How long does it take to train on imagenet?It takes much more time than it mentioned in the paper

Catosine commented 4 years ago

Hello, @thinkInJava33 It really depends. From my observation, both training time and validation accuracy varies a lot, even with the same set of searching parameters and data. GL, PF

pingguokiller commented 4 years ago

Hi @HaiPhan1991 !

Thanks for your reply! I'm not the author. But I did played a bit with the codes. For your question,

How can you make sure that this target architecture yields good accuracy?

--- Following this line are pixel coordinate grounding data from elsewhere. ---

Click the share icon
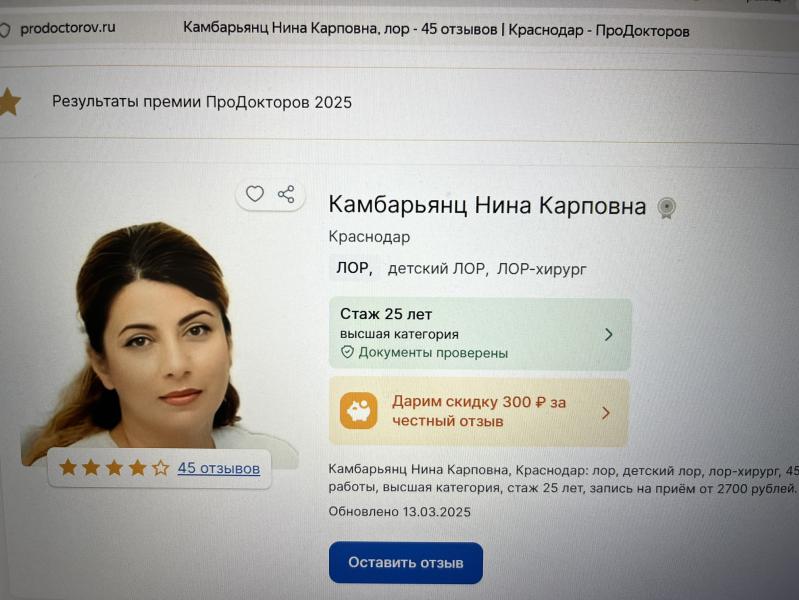[x=286, y=194]
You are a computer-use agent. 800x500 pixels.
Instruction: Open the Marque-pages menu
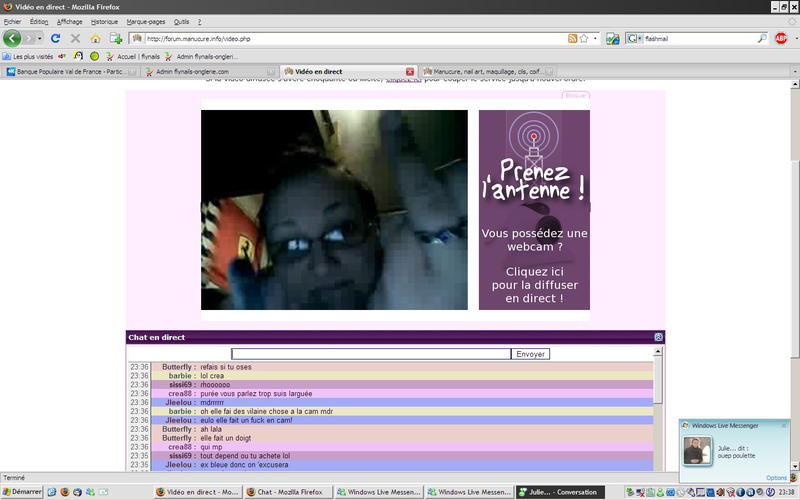146,21
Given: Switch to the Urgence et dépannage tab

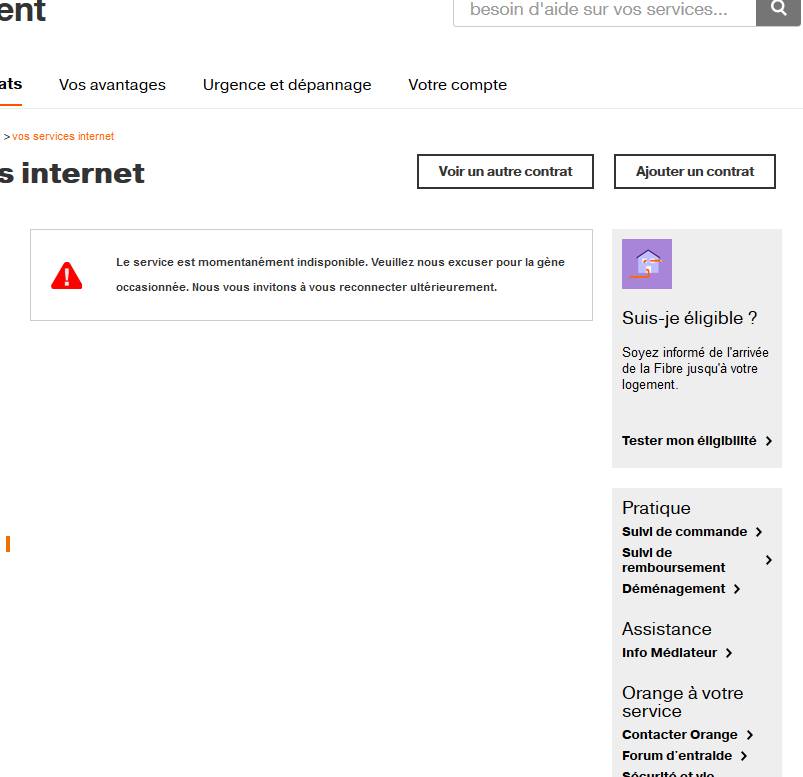Looking at the screenshot, I should pyautogui.click(x=287, y=85).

Actually, the performance of the architecture can only be measured at the retrain stage. And it is pretty hard to tell if you've got a good or bad model right after searching. My suggestion is, before trying to find new models, you may run couple of classic models (i.e. VGG, ResNet, and also other SOTA models) on your dataset and use it as an baseline. If your searched model does better than your baseline, then I think it is reasonable to conclude that this model is a good one.

Also, I've noticed that your normal cell contains a lot of skip-connects. This is actually a form of "oversearching" that your normal cell has only a little learnable parameters. Obviously, this will lead to a bad retrain performance. To solve this problem, I recommend you to read Progressive DARTS, where this paper also noticed this issue and raised a "search space regularization" to solve it. They also released their code on github! It is very easy to get hands on for DARTS players, because the PDARTS is modified from DARTS.

GL,

The drop_path_prob is set as 0, but the paper said it follows "Regularized evolution for image classifier architecture search", which set 0.3.

Does it matter??

I use the drop_path_prob 0 and get a test acc 70.8%.